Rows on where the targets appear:
★ ★ ★ ★ ★

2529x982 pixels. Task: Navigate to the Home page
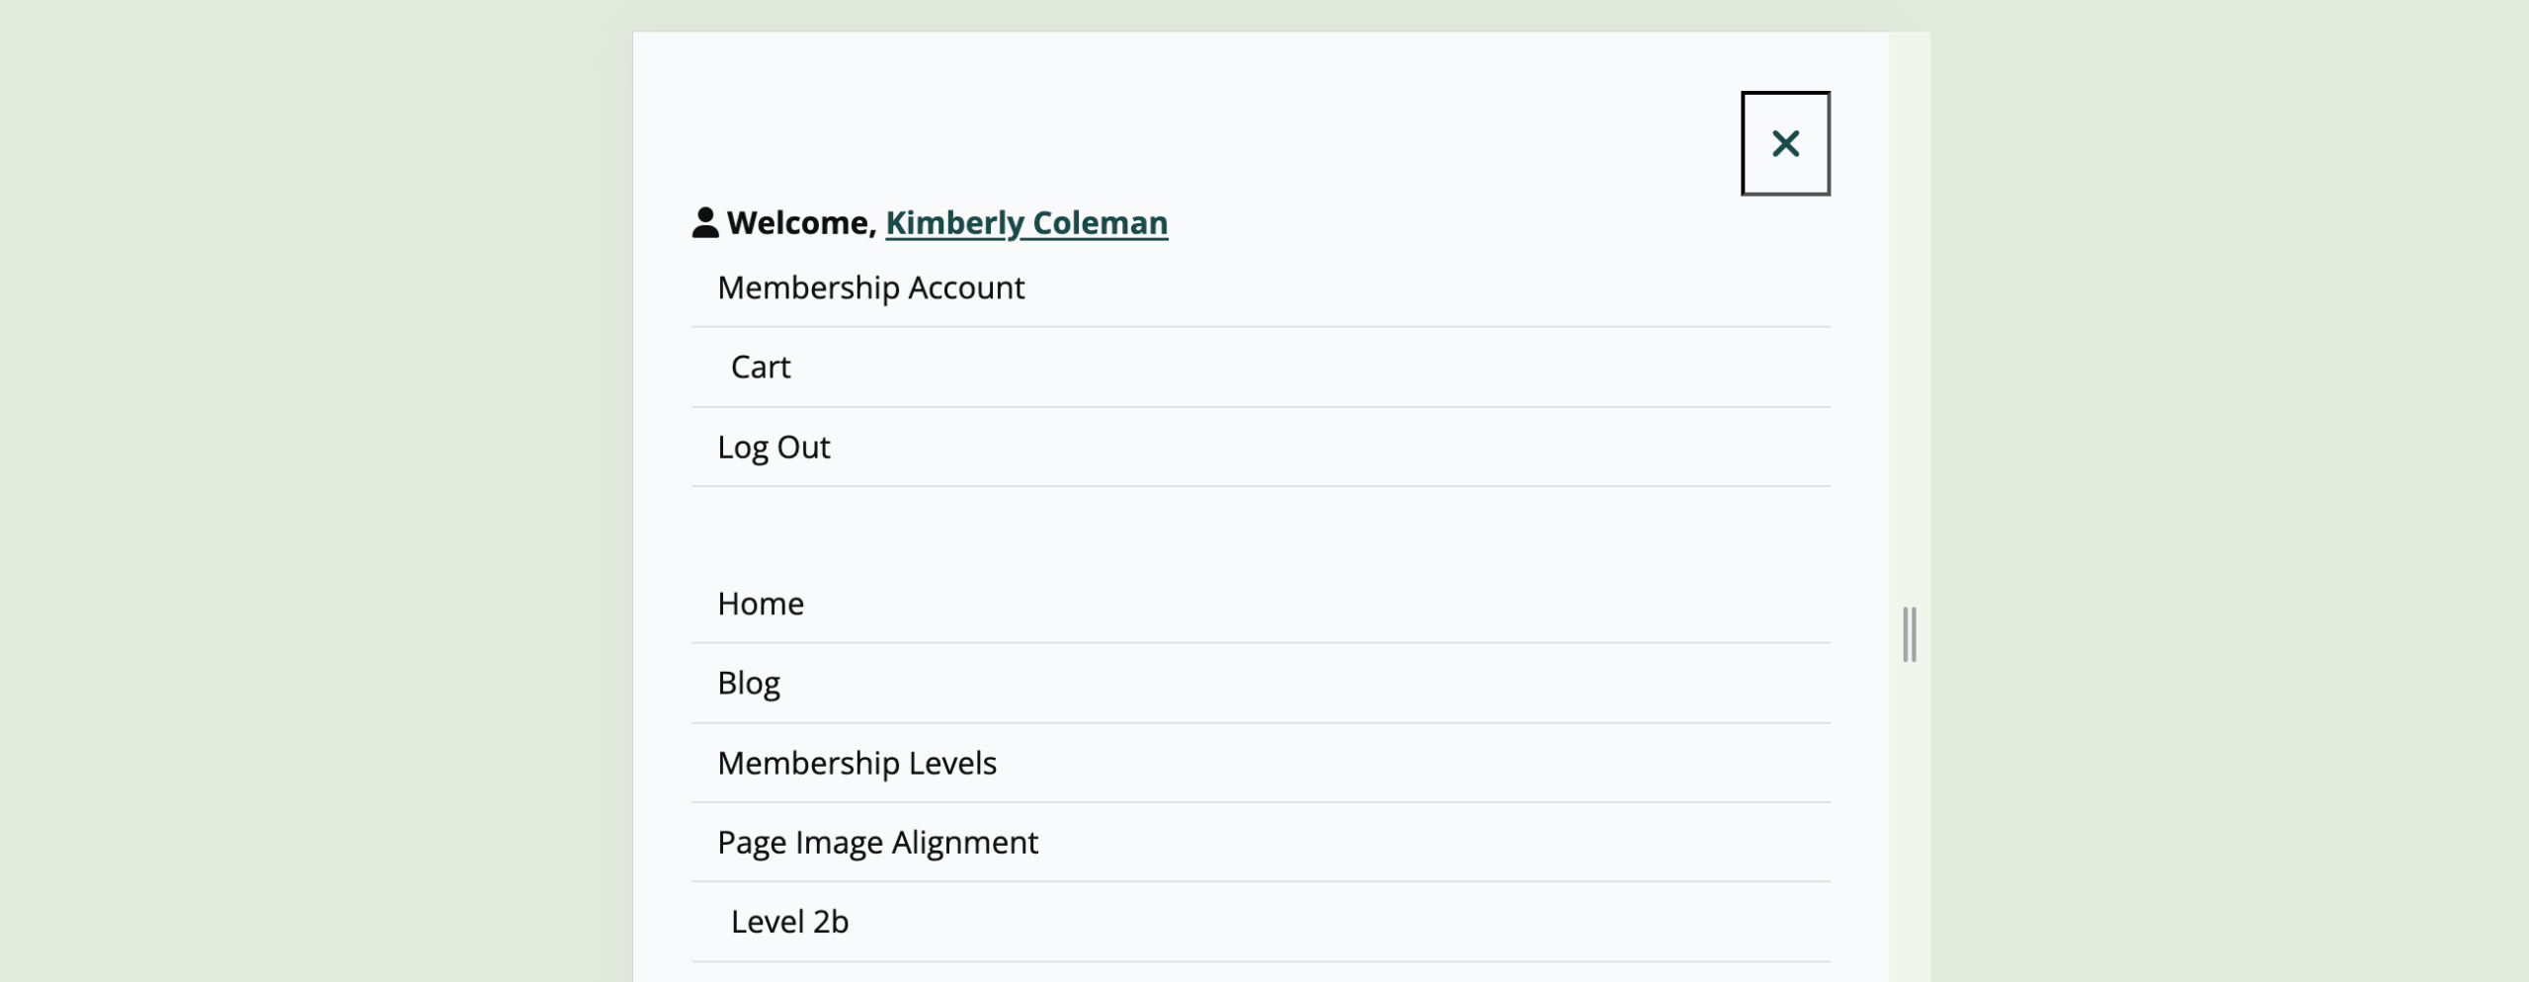tap(761, 603)
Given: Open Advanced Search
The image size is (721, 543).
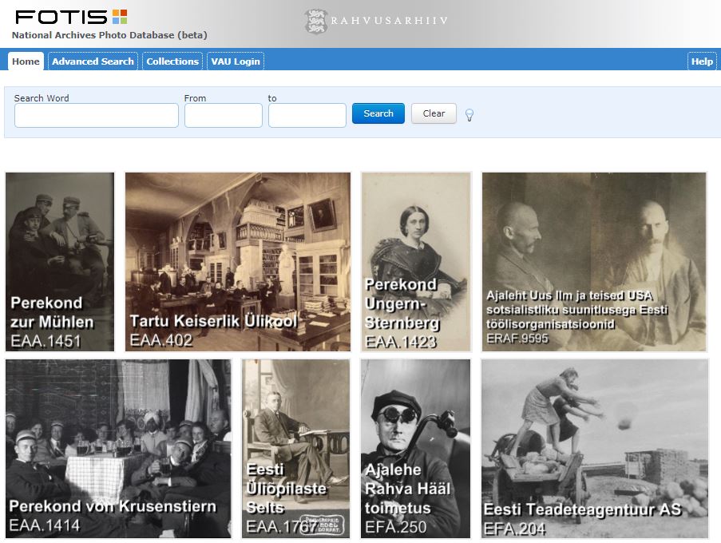Looking at the screenshot, I should (x=92, y=61).
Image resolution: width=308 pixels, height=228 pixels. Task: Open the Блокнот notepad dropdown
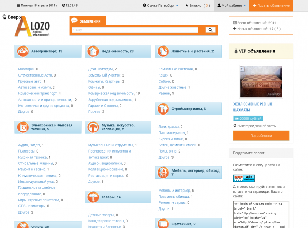click(195, 5)
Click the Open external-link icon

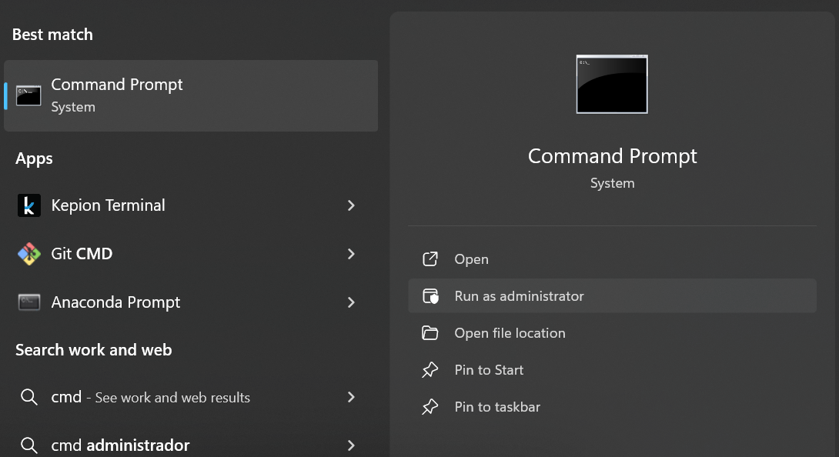point(430,259)
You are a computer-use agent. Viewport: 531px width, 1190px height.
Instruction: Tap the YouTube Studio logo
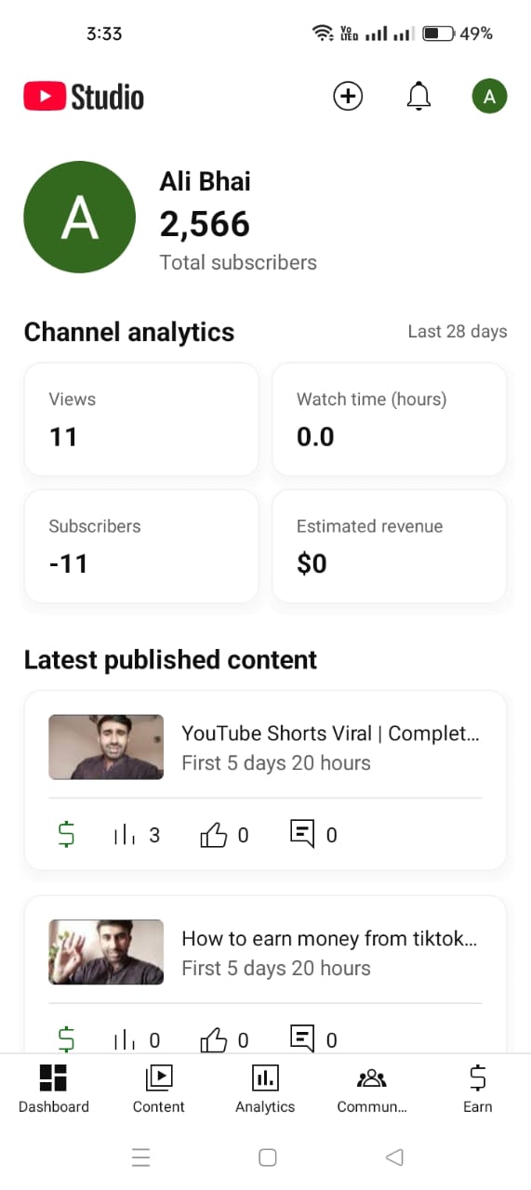click(x=84, y=97)
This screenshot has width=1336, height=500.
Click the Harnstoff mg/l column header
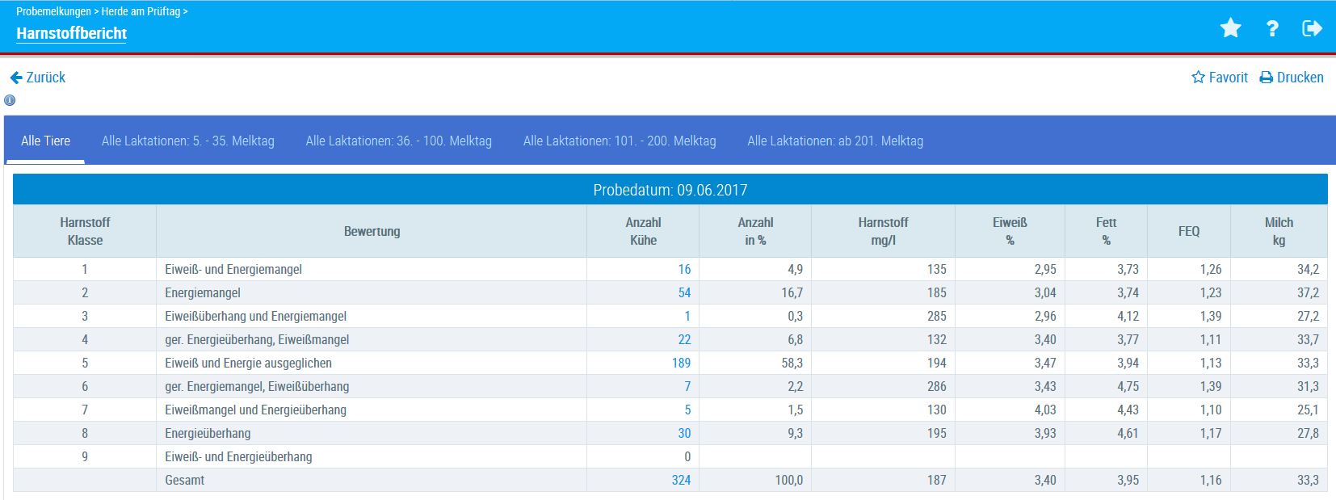tap(882, 231)
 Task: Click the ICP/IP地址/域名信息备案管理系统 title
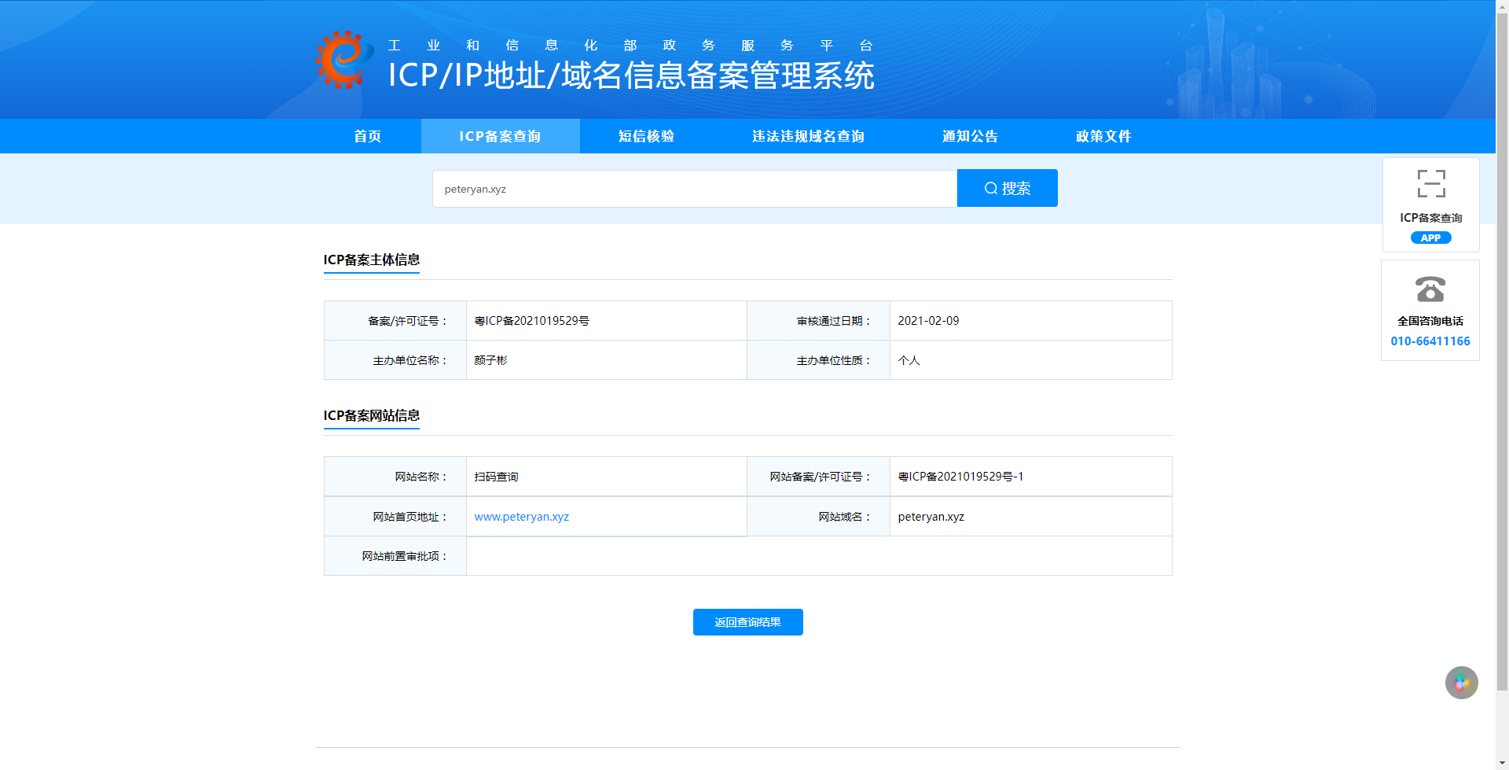(631, 76)
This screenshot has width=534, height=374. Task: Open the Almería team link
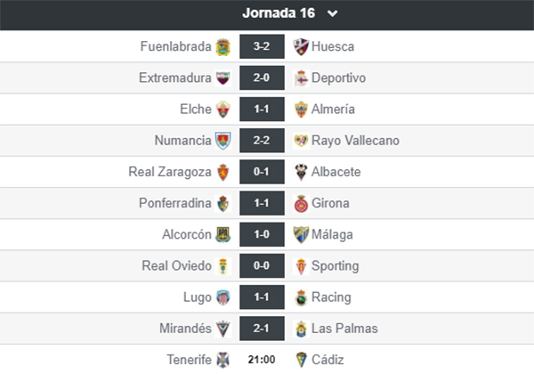336,110
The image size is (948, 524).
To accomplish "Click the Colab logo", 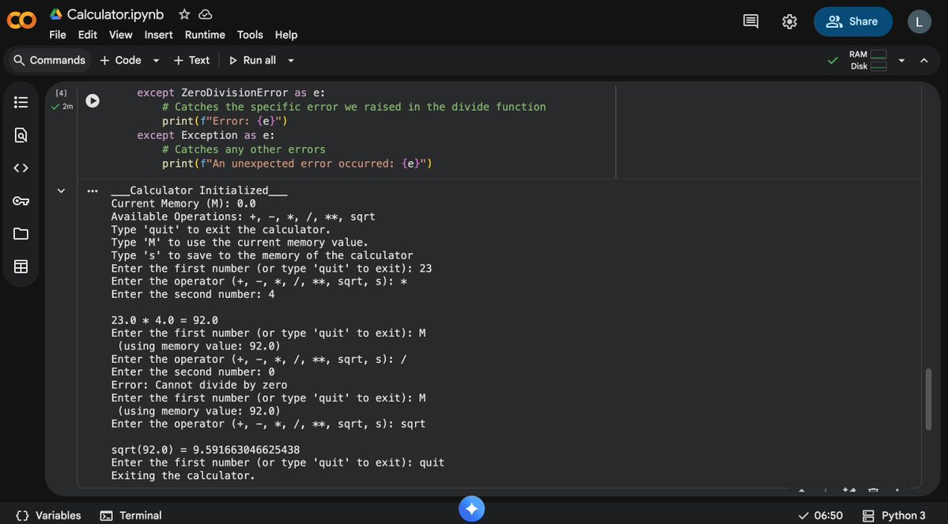I will [x=21, y=21].
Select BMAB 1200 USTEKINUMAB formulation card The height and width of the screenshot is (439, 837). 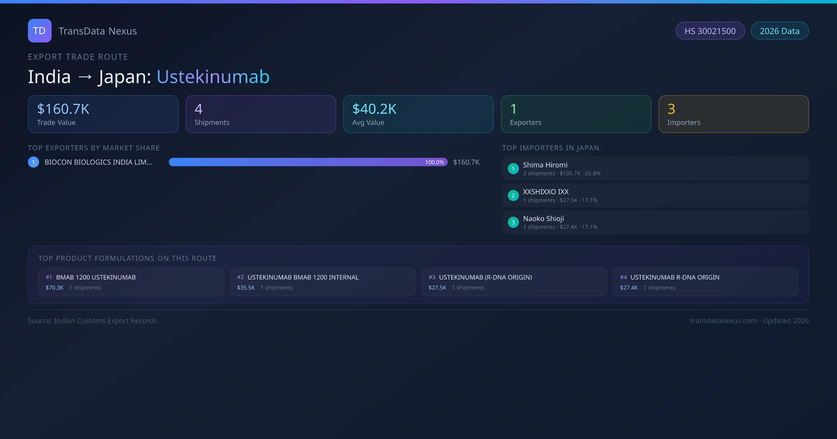131,282
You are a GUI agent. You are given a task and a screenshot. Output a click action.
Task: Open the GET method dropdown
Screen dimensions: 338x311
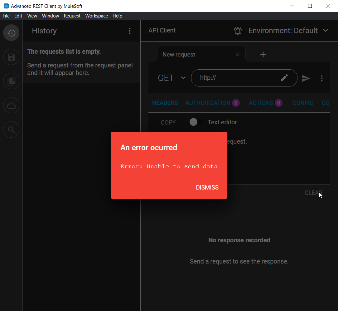coord(183,78)
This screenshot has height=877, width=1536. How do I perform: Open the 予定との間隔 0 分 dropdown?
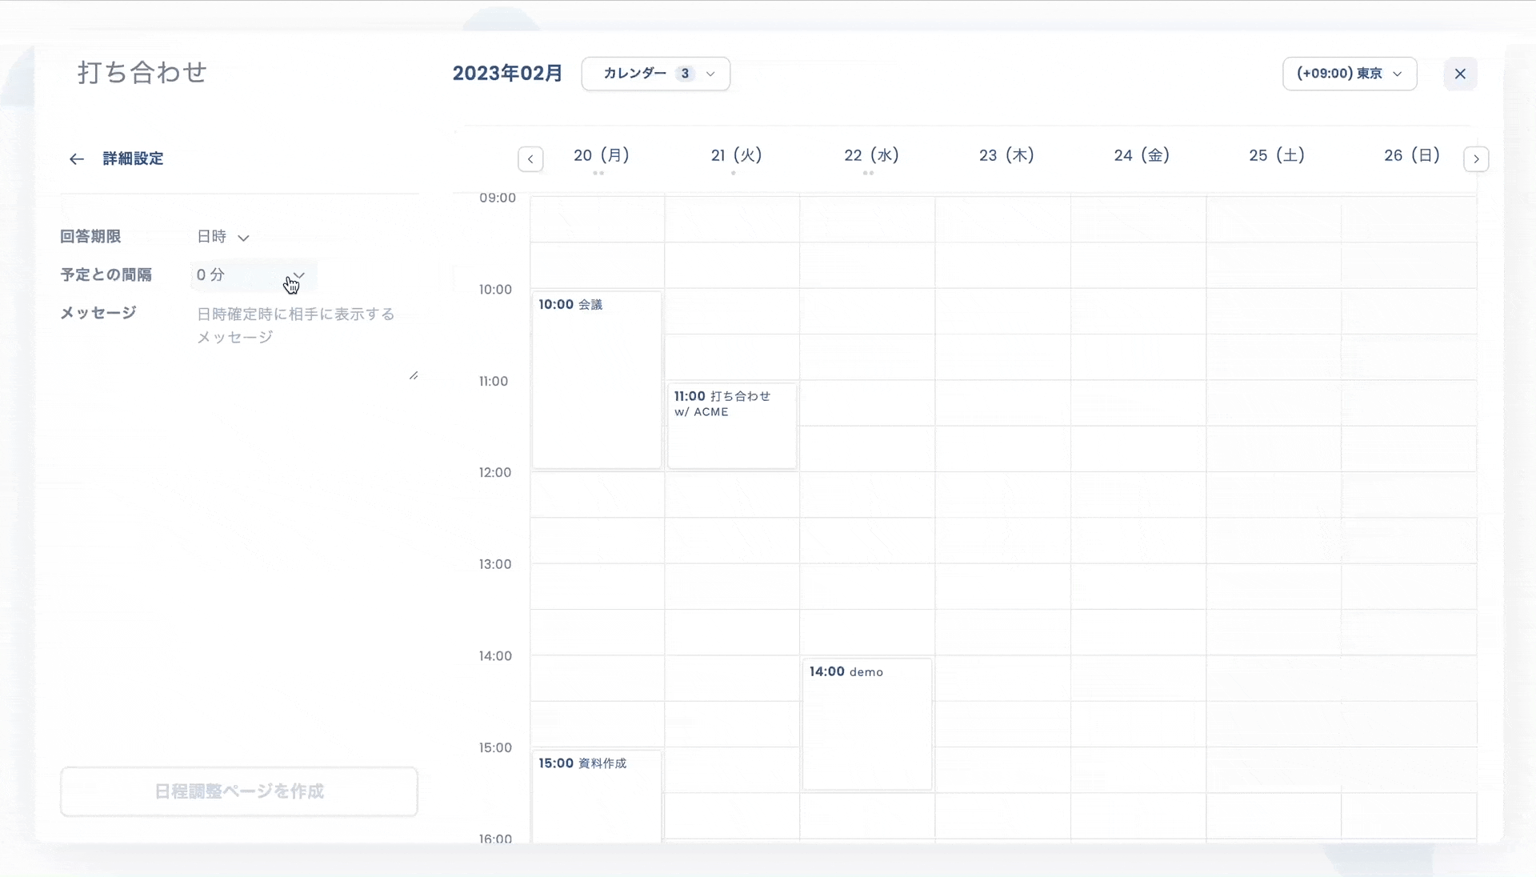click(254, 275)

★ ★ ★ ★ ★

= GOAL =
Copy the lines above, starting at the line that contains "You are a GUI" and continuing through the last line, with both ends included. Omit the pictures from your copy.

= SOLVED EXERCISE =
You are a GUI agent. You are given a task and a screenshot. Output a click action.
Task: Open the GET method dropdown
Screen dimensions: 338x311
coord(183,78)
This screenshot has height=877, width=1536. How do I perform: Open the 予定との間隔 0 分 dropdown?
click(254, 275)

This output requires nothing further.